The OP, sounds like someone giving an opinion based on his experiences, not yours (no one in particular).
"for anyone else looking at potential 2019 volts, I have had mine for a few weeks now and so can give some pros/cons to the car."

On 9/8/18 I bought a 2016 LT with under 20k miles. Pretty red with leather seats. This makes my 66th car with my last one being a Mustang Cobra (up to 36 motorcycles owned which I still own 2). I turn 70 in December. My wife drives a 2016 Prius. With that said, I have test drove Gen 1 and 2 but never bought one right after a test. When looking at getting a car for traveling and local use I narrowed it down and decided to try a Volt. Simple as that.

I find the Volt has some unique operating features, none scary but different. Example is the Regen switch on the steering wheel. Reminds me of a hand operated motorcycle brake. My plans are to read and learn about MY NEW CAR. I hope to find my Volt is as much fun to drive as many cars I have owned and hope my Volt is reliable as I think it should. If not, I will get rid of it.

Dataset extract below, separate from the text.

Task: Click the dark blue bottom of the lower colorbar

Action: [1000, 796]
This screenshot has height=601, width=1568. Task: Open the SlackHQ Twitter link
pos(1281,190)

So far on this Forum, I have read examples that have helped me understand the Volt by knowledgeable members when covering topics on this forum. I also see where members get defensive about their Volts and are quick to jump in. Small arguments is what it sounds like. Not really any name calling. I find both these types of postings on every forum I have joined over the last 10 years. I feel comfortable here and take what I want and ignore the negatives. I will even post when I can provide something I think is new.


If you are new to Volts, great. Post and share about your new car. Good or Bad, after all it is your car. I like new read new postings (no searching required).